:: Records supplied ::
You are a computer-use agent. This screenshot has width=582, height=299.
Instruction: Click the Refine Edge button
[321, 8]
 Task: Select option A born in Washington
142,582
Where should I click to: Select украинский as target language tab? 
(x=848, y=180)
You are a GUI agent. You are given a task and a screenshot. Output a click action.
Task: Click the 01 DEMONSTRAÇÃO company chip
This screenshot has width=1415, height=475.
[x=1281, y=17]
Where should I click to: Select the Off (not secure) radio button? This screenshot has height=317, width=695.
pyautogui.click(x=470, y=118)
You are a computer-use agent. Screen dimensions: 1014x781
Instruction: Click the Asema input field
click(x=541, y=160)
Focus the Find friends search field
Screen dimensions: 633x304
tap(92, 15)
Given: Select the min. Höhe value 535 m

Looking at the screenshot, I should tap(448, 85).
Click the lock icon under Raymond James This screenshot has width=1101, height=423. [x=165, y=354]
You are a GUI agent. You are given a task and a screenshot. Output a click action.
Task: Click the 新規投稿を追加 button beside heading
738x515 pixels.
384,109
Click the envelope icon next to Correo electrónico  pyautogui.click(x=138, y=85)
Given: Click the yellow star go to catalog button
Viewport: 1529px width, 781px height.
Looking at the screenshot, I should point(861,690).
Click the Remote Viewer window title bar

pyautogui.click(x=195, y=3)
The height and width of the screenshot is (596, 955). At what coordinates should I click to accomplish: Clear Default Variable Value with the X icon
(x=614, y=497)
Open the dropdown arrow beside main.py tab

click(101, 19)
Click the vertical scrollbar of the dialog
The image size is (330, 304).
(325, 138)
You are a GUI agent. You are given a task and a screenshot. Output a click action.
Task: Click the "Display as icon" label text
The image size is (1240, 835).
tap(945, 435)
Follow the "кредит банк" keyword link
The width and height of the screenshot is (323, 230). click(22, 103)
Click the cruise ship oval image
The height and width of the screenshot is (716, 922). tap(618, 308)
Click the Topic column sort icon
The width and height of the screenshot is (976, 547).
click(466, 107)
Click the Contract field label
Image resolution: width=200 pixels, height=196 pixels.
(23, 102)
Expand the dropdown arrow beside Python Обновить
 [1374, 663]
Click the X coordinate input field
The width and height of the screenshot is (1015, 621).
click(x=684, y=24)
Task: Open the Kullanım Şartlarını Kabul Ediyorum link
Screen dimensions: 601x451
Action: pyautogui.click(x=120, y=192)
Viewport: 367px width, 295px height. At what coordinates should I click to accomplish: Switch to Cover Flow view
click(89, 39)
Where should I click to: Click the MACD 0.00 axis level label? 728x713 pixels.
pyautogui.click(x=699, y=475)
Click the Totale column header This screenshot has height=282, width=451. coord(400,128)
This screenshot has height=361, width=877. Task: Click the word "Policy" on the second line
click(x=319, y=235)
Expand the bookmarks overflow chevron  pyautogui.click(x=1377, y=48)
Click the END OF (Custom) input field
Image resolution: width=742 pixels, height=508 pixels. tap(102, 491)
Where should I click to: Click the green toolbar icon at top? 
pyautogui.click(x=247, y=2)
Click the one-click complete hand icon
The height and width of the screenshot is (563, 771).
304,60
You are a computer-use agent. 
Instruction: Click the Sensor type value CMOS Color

:: Task to complete ::
All the data above should be set down a second time, exactly.

:: Response ::
You are a computer-use agent. This screenshot has width=582, height=299.
Instruction: Click the Refine Edge button
[321, 8]
 Task: Select option A born in Washington
142,582
Where should I click to: Select украинский as target language tab? 
(x=848, y=180)
You are a GUI agent. You are given a task and a screenshot. Output a click action.
Task: Click the 01 DEMONSTRAÇÃO company chip
This screenshot has width=1415, height=475.
[x=1281, y=17]
Where should I click to: Select the Off (not secure) radio button? This screenshot has height=317, width=695.
pyautogui.click(x=470, y=118)
You are a computer-use agent. Screen dimensions: 1014x781
Instruction: Click the Asema input field
click(x=541, y=160)
Focus the Find friends search field
Screen dimensions: 633x304
tap(92, 15)
Given: Select the min. Höhe value 535 m

Looking at the screenshot, I should tap(448, 85).
Click the lock icon under Raymond James This screenshot has width=1101, height=423. [x=165, y=354]
You are a GUI agent. You are given a task and a screenshot. Output a click action.
Task: Click the 新規投稿を追加 button beside heading
738x515 pixels.
384,109
Click the envelope icon next to Correo electrónico  pyautogui.click(x=138, y=85)
Given: Click the yellow star go to catalog button
Viewport: 1529px width, 781px height.
Looking at the screenshot, I should point(861,690).
Click the Remote Viewer window title bar

pyautogui.click(x=195, y=3)
The height and width of the screenshot is (596, 955). At what coordinates should I click to accomplish: Clear Default Variable Value with the X icon
(x=614, y=497)
Open the dropdown arrow beside main.py tab

click(101, 19)
Click the vertical scrollbar of the dialog
The image size is (330, 304).
(325, 138)
You are a GUI agent. You are given a task and a screenshot. Output a click action.
Task: Click the "Display as icon" label text
The image size is (1240, 835).
tap(945, 435)
Follow the "кредит банк" keyword link
The width and height of the screenshot is (323, 230). click(22, 103)
Click the cruise ship oval image
The height and width of the screenshot is (716, 922). tap(618, 308)
Click the Topic column sort icon
The width and height of the screenshot is (976, 547).
click(466, 107)
Click the Contract field label
Image resolution: width=200 pixels, height=196 pixels.
(23, 102)
Expand the dropdown arrow beside Python Обновить
 [1374, 663]
Click the X coordinate input field
The width and height of the screenshot is (1015, 621).
click(x=684, y=24)
Task: Open the Kullanım Şartlarını Kabul Ediyorum link
Screen dimensions: 601x451
Action: pyautogui.click(x=120, y=192)
Viewport: 367px width, 295px height. At what coordinates should I click to accomplish: Switch to Cover Flow view
click(89, 39)
Where should I click to: Click the MACD 0.00 axis level label? 728x713 pixels.
pyautogui.click(x=699, y=475)
Click the Totale column header This screenshot has height=282, width=451. coord(400,128)
This screenshot has height=361, width=877. Task: Click the word "Policy" on the second line
click(x=319, y=235)
Expand the bookmarks overflow chevron  pyautogui.click(x=1377, y=48)
Click the END OF (Custom) input field
Image resolution: width=742 pixels, height=508 pixels. tap(102, 491)
Where should I click to: Click the green toolbar icon at top? 
pyautogui.click(x=247, y=2)
Click the one-click complete hand icon
The height and width of the screenshot is (563, 771).
304,60
You are a computer-use agent. 
Instruction: Click the Sensor type value CMOS Color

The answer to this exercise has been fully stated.